## [REQUIRED ACTION A]
Give back the saved data entries word for word, leaving out the pictures.

## [TEXT FOR ANALYSIS]

━━━━━━

And I think it really has to do with who you're hanging around with, um, what you're you know, where your geographic area is, because you definitely see, for instance, in the South, you know, proportions, And so I really look at not like these like finite amounts in this big pie of how many people are doing an activity. I always measure like in proportion to people's population and
their opportunity. Right, So if you have like a big population in an area of you know, black people, um, then you're gonna probably have higher rates of participation in all kinds of things, all kinds of outdoor activities, especially if those um access points are near where people live. And so I'd like to unpack those statistics a little bit because people will shoot me with the well there's zero zero point one percent of black people who go
to Yosemite. I'm like, well, whoa whoa whoa? Wait, Like, is that like all of nature? Or is that like one park that is about four hours from where people live. And I think about you know, just the lives of busy working families, you know, on the weekends you may or may not have time off to go and drive someplace where you've never been, to do things you've never
done before with people you've never met. I mean, that's a there's so many big asks in that, and so that's why whenever people choose to come out with us, I always start by thanking them, you know, thank you for saying yes to first of all, getting up from your warm bed on you know, a Sunday morning, maybe before the sun comes up. Thanks for saying yes to that. Thanks for getting in your car and finding this place.
Because we know navigation is a huge challenge for people, especially when you get out to remote areas, and then you know, for trying something you've never done before and around people who you don't know, because you know, I've been there. I've been in the embarrassed one where everyone's got the skill and I don't um or you know, the physical abilities and I don't, you know, And so we spend a lot of time helping people to get
prepared and to feel confident. And then once they're there, they're supported, you know, and they don't have to feel like they're the only one in the group you know who has to you know, know things and we don't, you know, have a competitive atmosphere, you know, where you've gotta you know, have the biggest, go the fastest, you know, bag the tallest um in order to feel successful. Um. And so when it comes to being seen, though, I think it's really important that we really see each other.
And I think that when we really take the time to see each other, I think it opens the door for greater understanding and empathy and it reveals the core of the love store of what outdoor Afro is really about. I want you to see that I stand on the shoulders of you know, black people who you know made a way out of no way quite frankly, um, who you know, learned how to live off the land. UM, sometimes under to rest, but sometimes of their own choosing.

━━━━━━

## [REQUIRED ACTION B]
Resume the talk about Black participation in outdoor activities, picking up right after its final sentence.

Saved data entries:
━━━━━━

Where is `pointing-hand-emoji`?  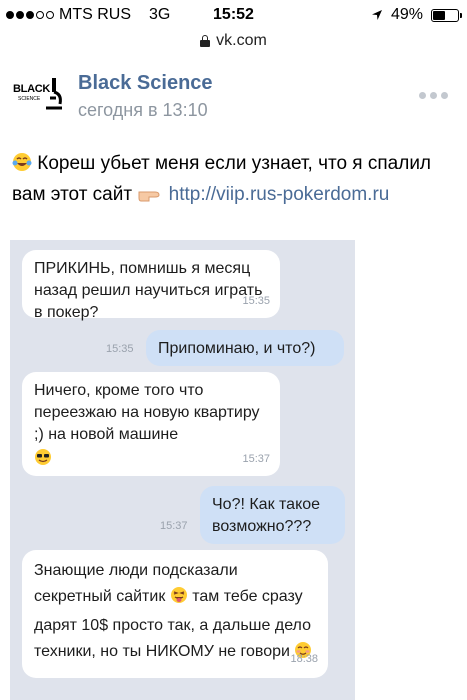
pointing-hand-emoji is located at coordinates (150, 198).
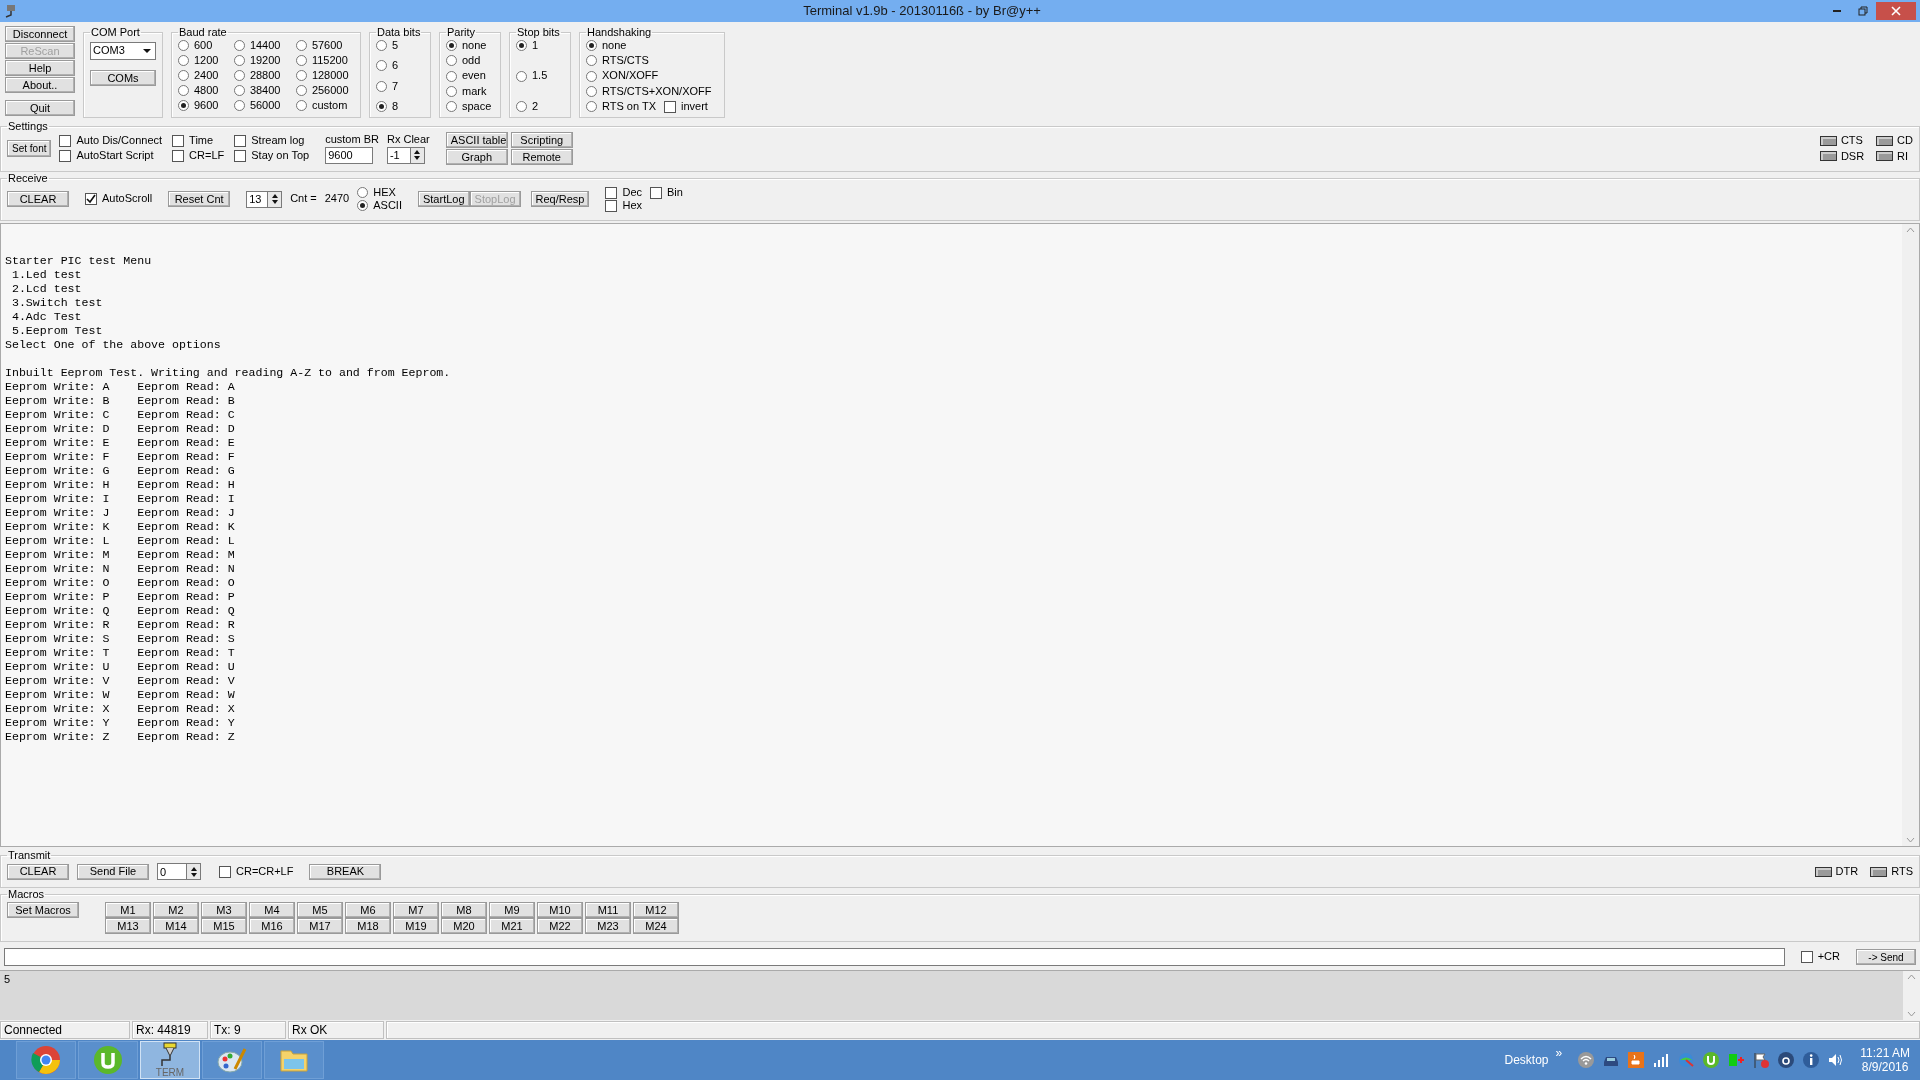 Image resolution: width=1920 pixels, height=1080 pixels. What do you see at coordinates (512, 926) in the screenshot?
I see `macro-button: M21` at bounding box center [512, 926].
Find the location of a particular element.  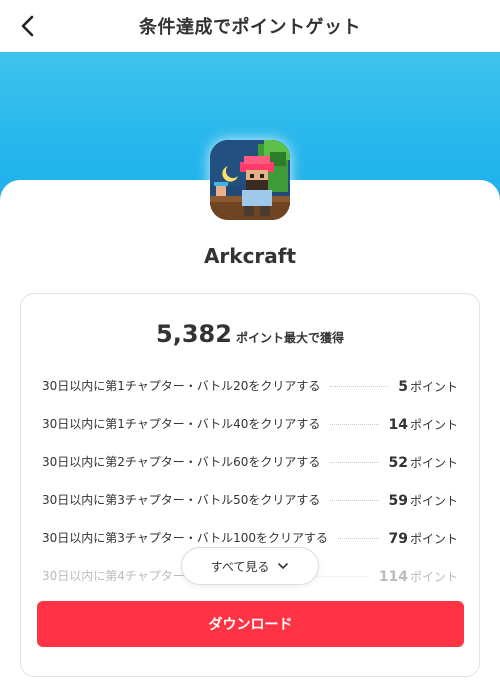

━━━━━━

## [WRITTEN RESPONSE A]
Where is `pointing-hand-emoji`?  
pointing-hand-emoji is located at coordinates (150, 198).
 Image resolution: width=1920 pixels, height=1080 pixels. What do you see at coordinates (512, 926) in the screenshot?
I see `macro-button: M21` at bounding box center [512, 926].
Find the location of a particular element.  

## [WRITTEN RESPONSE B]
And they did it in a really powerful and beautiful way. And that there's so much that's when I think about America and I think about you know, the ways that there's just these intertwined histories. UM. I think it's important to recognize that we have all been in this thing together for a long time. And even if we you know, didn't live in a neighborhood you know where you were necessarily integrated. I think the effect on the overall culture, um, the foods we eat, the music we listen to. It's
undeniably um. You know, intersectional in the way that we've been in relationship in in a in a deliberate way for forever um. And so I gets something to be celebrated versus avoided. And I think that we can we can look at difference and not look at difference from a hierarchical point of view. Um. And I think that that's where, you know, we end up in these slippery slopes that if you notice it, then then somehow you're
positioning a higher and a lower. And some people do, let's be real, But I think that it's some people do what I think something hierarchy. Yeah, I think that some people do. And I think that that you know is something that that we all manage. But again, I go back to this work as an opportunity to really free ourselves of those isms and those judgments that can somehow cloud are our way of getting to know one another. You know. One of the things that I say, um,
and I'm saying more and more frequently. And you know, when I go out into nature, you know, the trees don't know that I am black. You know, the birds are gonna sing no matter how much money is in my bank account, and the flowers are gonna bloom no matter what my gender is or my political party. And so I feel like nature really gives us this broad platform to be but also to understand one another. Like when I was UM, I was in the Arctic refuge um with some friends and we had just landed um
just beyond the Brooks Range on the Chilick River. We're gonna, we're gonna, you know, paddle down to um the ocean, and just when we landed, we had seen like this whole like biblical herd of porcupine cariboo, and we were just mesmerized. I've never seen that many you know, um caribou, any cariboo, but that many, that many hearts beating altogether. Yeah, yeah, I mean you can't like, you can't be the same
after seeing that. So after that had happened, we're just kind of standing there, stunned and you know, really mesmerized by just being in that landscape and having that experience. A beer pops up in camp and you know, you know, I honestly it was it was it was terrifying. It was shocking, and there were some people who, you know, do what humans like to do sometimes with charismatic mega fauna.
And that's the reason, go away bear, you don't want to we hear bear clap clap clap um there, you know, and the bear spray got deployed and all that, and I'm like standing behind a raft, you know, as if that was gonna make a difference, and my knees were all shaken, and you know, and just literally no more than a minute or so because the bear just looked at us curiously. It was not aggressive at all, and it just you know, took a whiff of that you know,
that Arctic air and just disappeared in the landscape. And uh, that was a moment where I had a hard reset of my humanity. I realized that I was in that bear's wild, and I think that there's this perception as humans that we are we are at cause in the wild.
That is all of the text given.